Her co-authored paper on a new wireless communication technology won the best video award at “MobiCom 2016: The 22nd Annual International Conference on Mobile Computing and Networking.” Known as “DarkLight,” this technology employs short, almost imperceptible light pulses to transmit information. The research demonstrated for the first time how visible light could be used to transmit data even when the light appears to be extremely dim or nonexistent.

The fellowship will fund Zhou’s ongoing work on visible light sensing. “Our efforts so far have established key system pieces to turn ubiquitous light into a powerful sensing medium. Moving forward, I’m fascinated by the aspect of applying our light sensing system to monitor, analyze, and better understand human behaviors,” she says.

Zhou says practical applications could include monitoring social interactions and behavioral patterns associated with stress, anxiety, and personality as they relate to workers’ productivity in workspaces. “Another application is to monitor activities of nurses and patients in hospitals where radio signals are not desired because of their electromagnetic interference with certain medical devices,” she says. 
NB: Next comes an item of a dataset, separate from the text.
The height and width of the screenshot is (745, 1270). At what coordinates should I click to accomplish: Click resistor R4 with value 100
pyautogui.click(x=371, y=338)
President of the Alfred P. Sloan Foundation Paul Joskow says, “The Sloan Research Fellowships are extraordinarily competitive awards involving nominations for most of the very best early-career scientists from the United States and Canada. They honor the best young scientific minds and support them during a crucial phase of their careers when early funding and recognition can really make a difference.”

Past recipients at Dartmouth include computer scientists Farid, Gevorg Grigoryan, Fabio Pellacini (now at the Sapienza University of Rome), and astrophysicist Ryan Hickox.

Since the beginning of the program in 1955, 42 fellows have received a Nobel Prize, 16 have won the Fields Medal in mathematics, 13 have won the John Bates Clark Medal in economics, and 63 have received the National Medal of Science. Sloan Research Fellows have included physicist Richard Feynman and game theorist John Nash.